What to work on:
The required output is the line with "This screenshot has width=2420, height=1512." and each line that follows it to the end of the entries below, copied exactly and with nothing added.

++++++++

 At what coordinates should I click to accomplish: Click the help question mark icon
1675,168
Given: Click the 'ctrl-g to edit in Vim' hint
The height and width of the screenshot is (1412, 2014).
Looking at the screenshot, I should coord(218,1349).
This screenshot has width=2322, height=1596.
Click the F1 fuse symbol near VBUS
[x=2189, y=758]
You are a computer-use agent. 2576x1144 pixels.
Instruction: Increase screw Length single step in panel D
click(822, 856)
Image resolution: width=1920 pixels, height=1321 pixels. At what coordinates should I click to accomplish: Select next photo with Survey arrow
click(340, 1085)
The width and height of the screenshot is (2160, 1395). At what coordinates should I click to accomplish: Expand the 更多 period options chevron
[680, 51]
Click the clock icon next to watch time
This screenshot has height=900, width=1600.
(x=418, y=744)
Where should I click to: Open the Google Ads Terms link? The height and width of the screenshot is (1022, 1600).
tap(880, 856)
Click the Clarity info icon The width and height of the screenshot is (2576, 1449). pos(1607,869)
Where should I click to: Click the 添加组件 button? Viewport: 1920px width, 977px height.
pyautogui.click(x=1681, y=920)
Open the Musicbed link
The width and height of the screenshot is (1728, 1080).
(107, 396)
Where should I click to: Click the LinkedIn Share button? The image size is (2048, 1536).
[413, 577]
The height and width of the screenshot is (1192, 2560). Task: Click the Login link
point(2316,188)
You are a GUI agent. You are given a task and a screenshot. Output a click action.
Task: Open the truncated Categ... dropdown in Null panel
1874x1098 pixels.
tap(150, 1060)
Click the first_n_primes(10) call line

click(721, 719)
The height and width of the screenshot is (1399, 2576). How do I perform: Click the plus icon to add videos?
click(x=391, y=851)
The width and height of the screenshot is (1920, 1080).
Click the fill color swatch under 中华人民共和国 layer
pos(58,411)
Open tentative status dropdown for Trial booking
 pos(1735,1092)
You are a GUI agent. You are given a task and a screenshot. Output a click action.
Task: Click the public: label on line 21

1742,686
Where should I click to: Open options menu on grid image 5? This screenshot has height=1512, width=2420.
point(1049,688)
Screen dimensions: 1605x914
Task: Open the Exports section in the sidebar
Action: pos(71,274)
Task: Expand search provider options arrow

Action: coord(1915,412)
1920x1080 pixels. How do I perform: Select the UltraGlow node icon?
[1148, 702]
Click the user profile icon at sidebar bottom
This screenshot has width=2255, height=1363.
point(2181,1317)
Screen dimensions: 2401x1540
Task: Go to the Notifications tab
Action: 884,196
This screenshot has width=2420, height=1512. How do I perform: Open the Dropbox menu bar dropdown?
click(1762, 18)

++++++++

Result below:
This screenshot has width=2420, height=1512. How do I perform: Open the Dropbox menu bar dropdown?
click(1762, 18)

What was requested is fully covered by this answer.